Conference Teaches Use of Chakra Psychology to Identify Subtle Emotional and Mental Stress
Physicians will learn how to use the ancient chakra system as a diagnostic tool at The American Meditation Institute’s (AMI) sixth annual mind/body medicine CME conference.
Entitled “The Heart and Science of Yoga,” the 30-CME accredited comprehensive training in mind/body medicine for physicians and other health care professionals is presented in joint sponsorship with the Albany Medical College Office of Continuing Medical Education.
Although recent medical studies have demonstrated that 75 percent of health care costs associated with chronic diseases could be prevented or reversed by lifestyle changes, many physicians do not offer themselves, or their patients, strategies that encourage meaningful change, according to AMI, noting the course will provide easy-to-learn practices that work synergistically to reduce inflammation and allostatic load while working toward establishing homeostasis.
Upon completion of this conference, physicians will be able to:
- Use Chakra Psychology to diagnose and treat disease
- Demonstrate knowledge of how Yoga Science as mind/body medicine can help heal disease, manage addictive habits, alleviate stress, burnout and inflammation
- Develop equanimity, discrimination, will power, creativity and energy through a daily practice of meditation and diaphragmatic breathing
- Incorporate long-term strategies for healthy lifestyle choices using Yoga Psychology
- Demonstrate knowledge of the principles of both Ayurveda and Epigenomics
- Understand the physiological benefits of easy-gentle yoga
- Help themselves and their patients reduce conditioned habits of negative thinking through the healing powers of mantra science
- Utilize food as medicine to maximize personal well being
According to Leonard Perlmutter, faculty director, even when a medical diagnosis is known through conventional Western methods, an understanding of chakra psychology can help augment a physician’s ability to treat and educate a patient in the profound benefits of self-care.

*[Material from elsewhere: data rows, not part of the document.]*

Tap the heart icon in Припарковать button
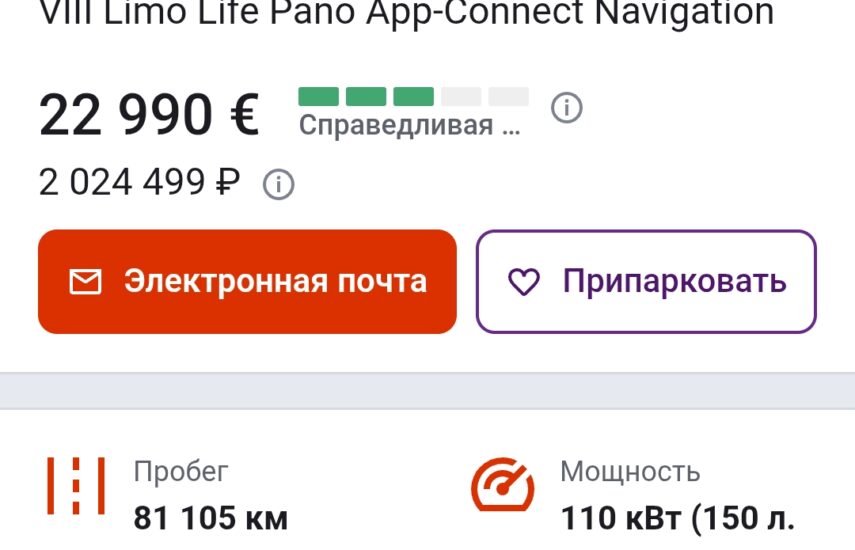Image resolution: width=855 pixels, height=550 pixels. (x=524, y=282)
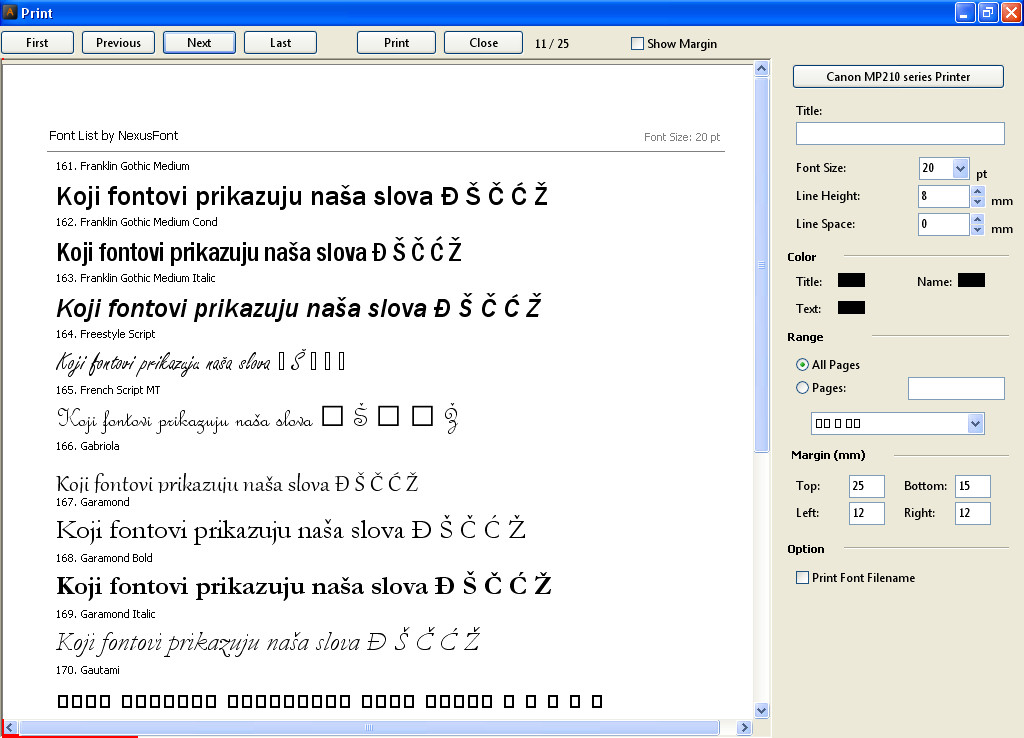This screenshot has width=1024, height=738.
Task: Decrease Line Height with down arrow
Action: pos(977,202)
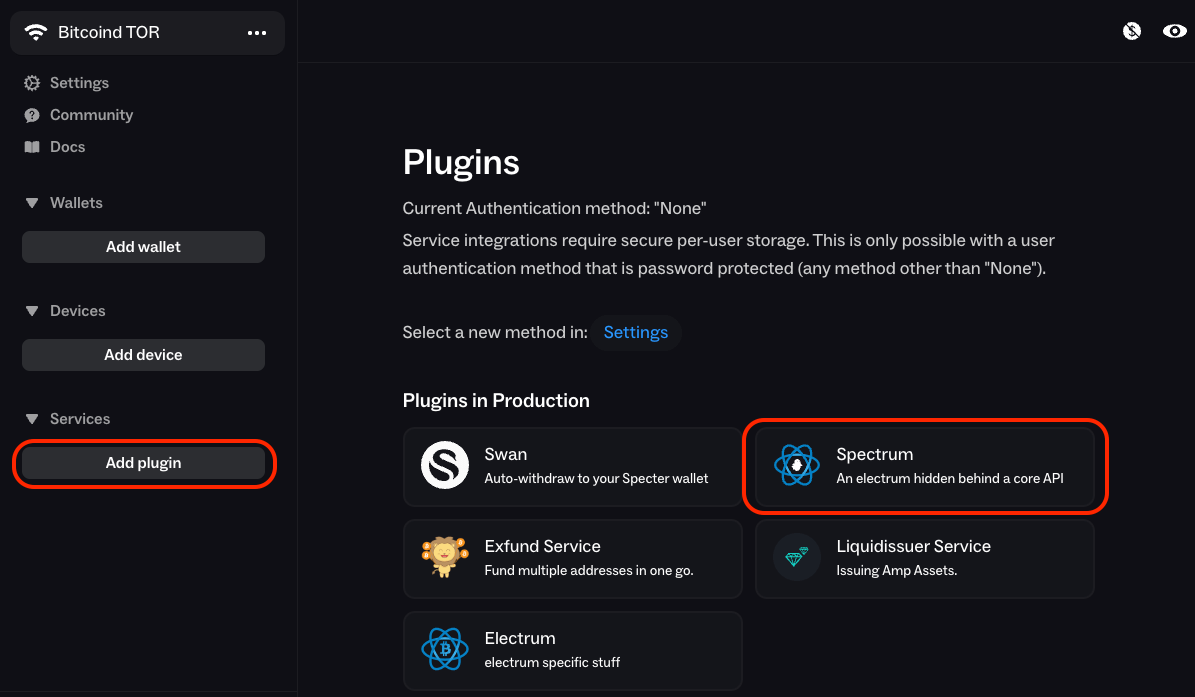
Task: Open Settings via the blue link
Action: [x=636, y=332]
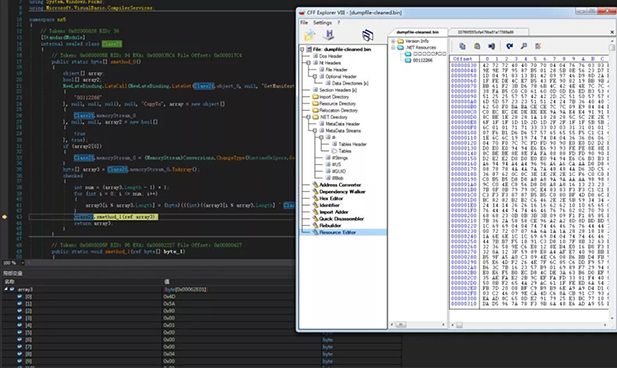Select the Hex Editor tree item
Image resolution: width=617 pixels, height=368 pixels.
(x=331, y=198)
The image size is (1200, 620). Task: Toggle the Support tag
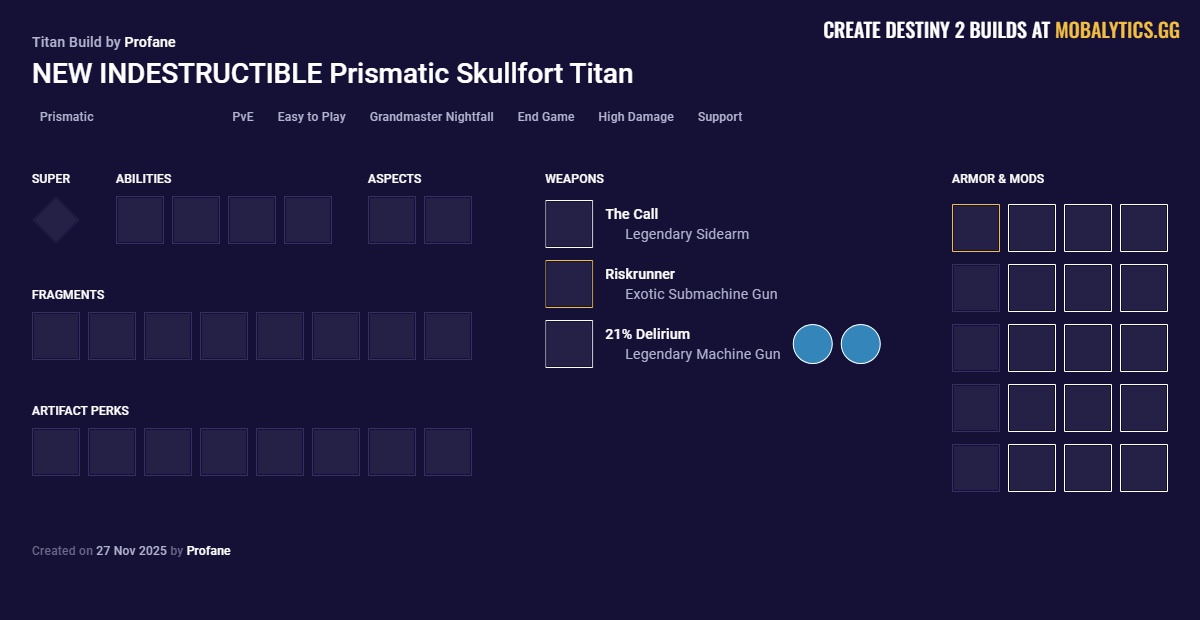[x=719, y=117]
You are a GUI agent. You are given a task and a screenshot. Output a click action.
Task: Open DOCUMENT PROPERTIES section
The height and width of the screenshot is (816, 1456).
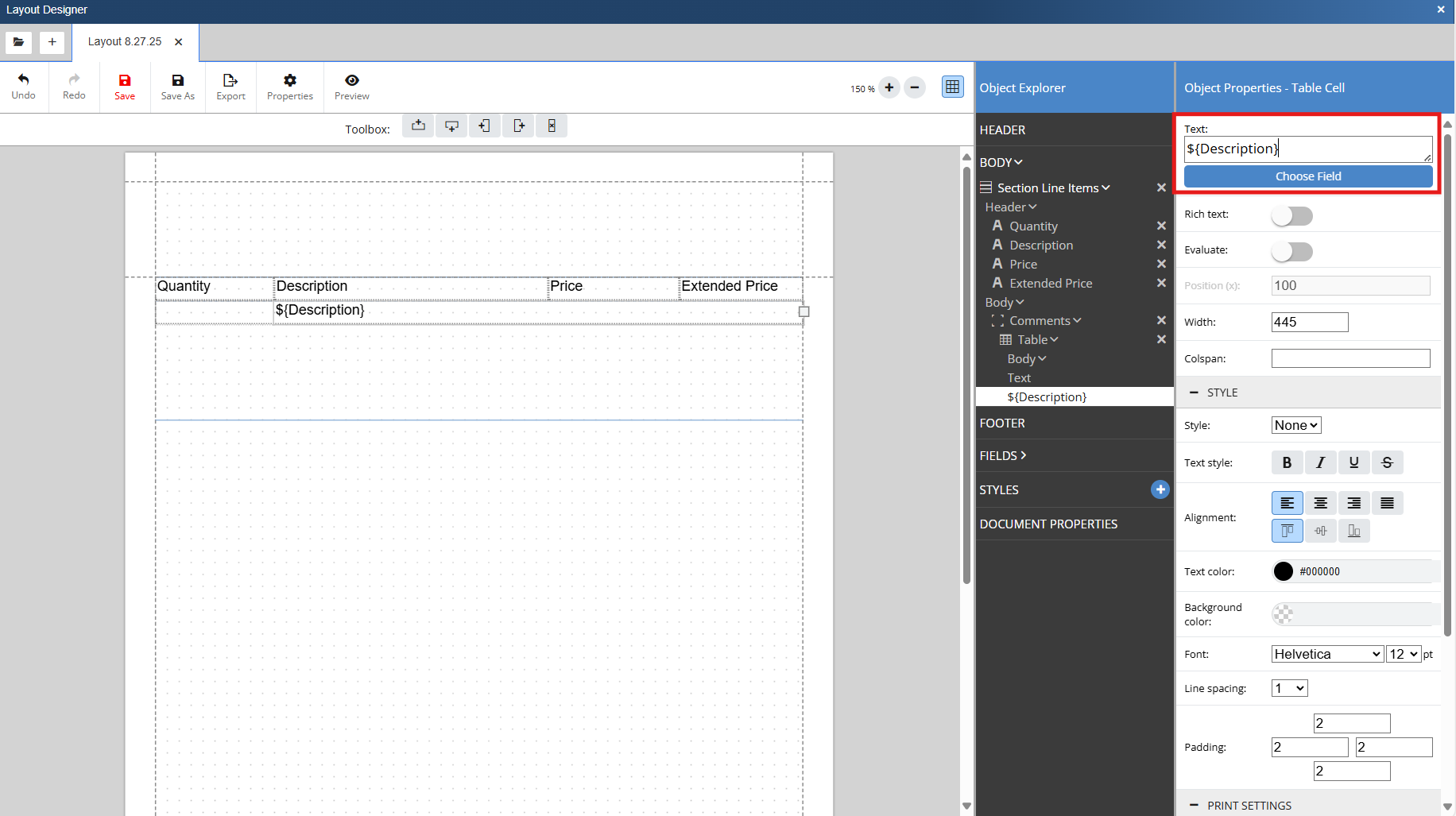[x=1048, y=524]
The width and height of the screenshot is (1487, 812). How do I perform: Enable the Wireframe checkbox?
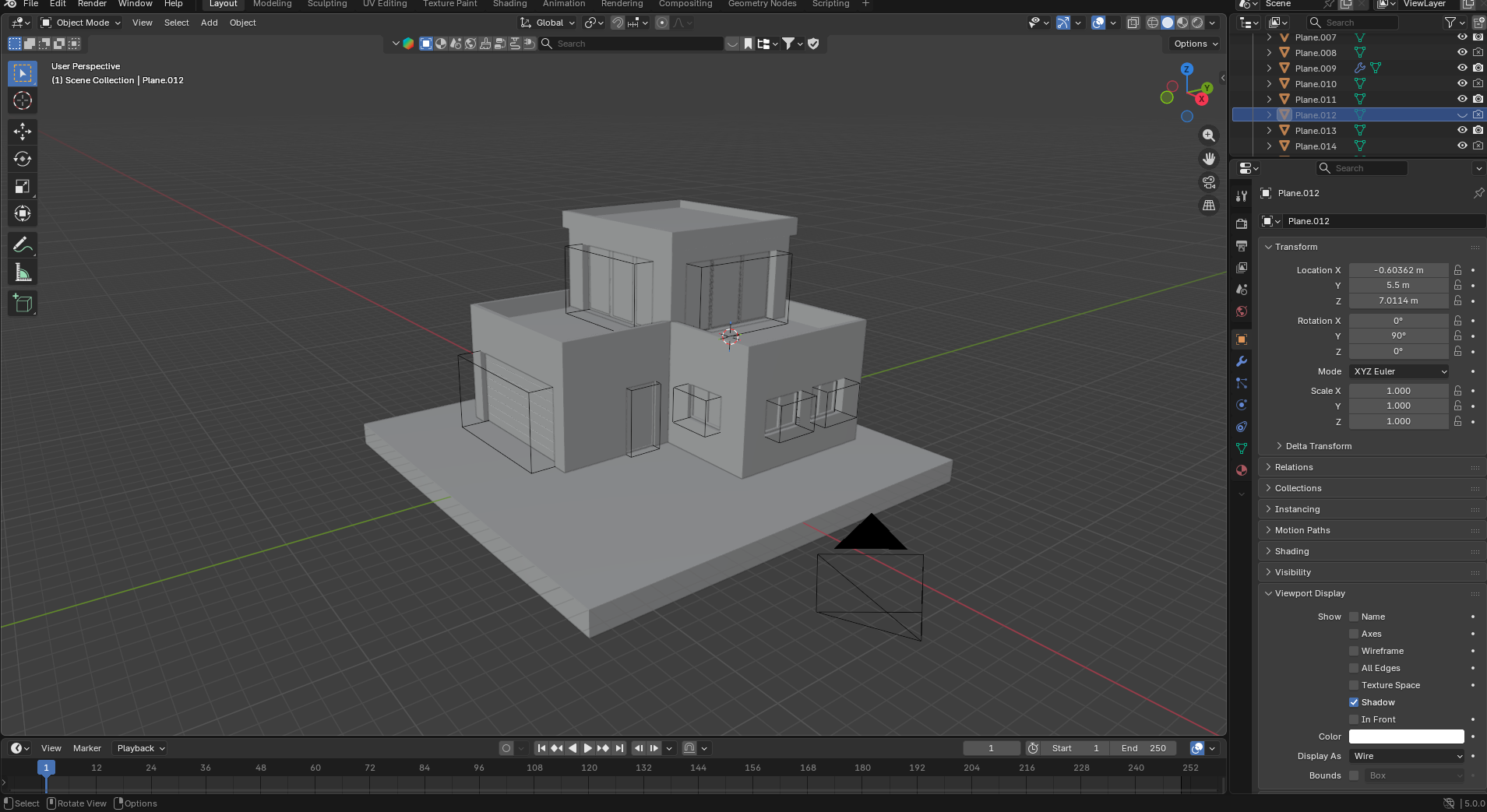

“The more consistently therapeutic yogic practices like meditation and chakra psychology are incorporated into the daily lives of physicians and patients, most symptoms of stress related burnout and chronic complex diseases can be diminished or eliminated,” said Perlmutter.
Joel M. Kremer, MD, who is board certified in internal medicine and rheumatology in Albany, NY, said the teaching has been an enormous benefit in his personal and professional life.
“I have less stress, more focus, and am able to serve my patients with greater clarity,” he said. “It becomes surprisingly easy now to recognize the many clinical situations in which patients with somatic manifestations of ‘dis-ease’ could greatly benefit from Yoga Science.”
The conference will take place November 5-9, 2014 at the Cranwell Resort and Spa in Lenox, MA.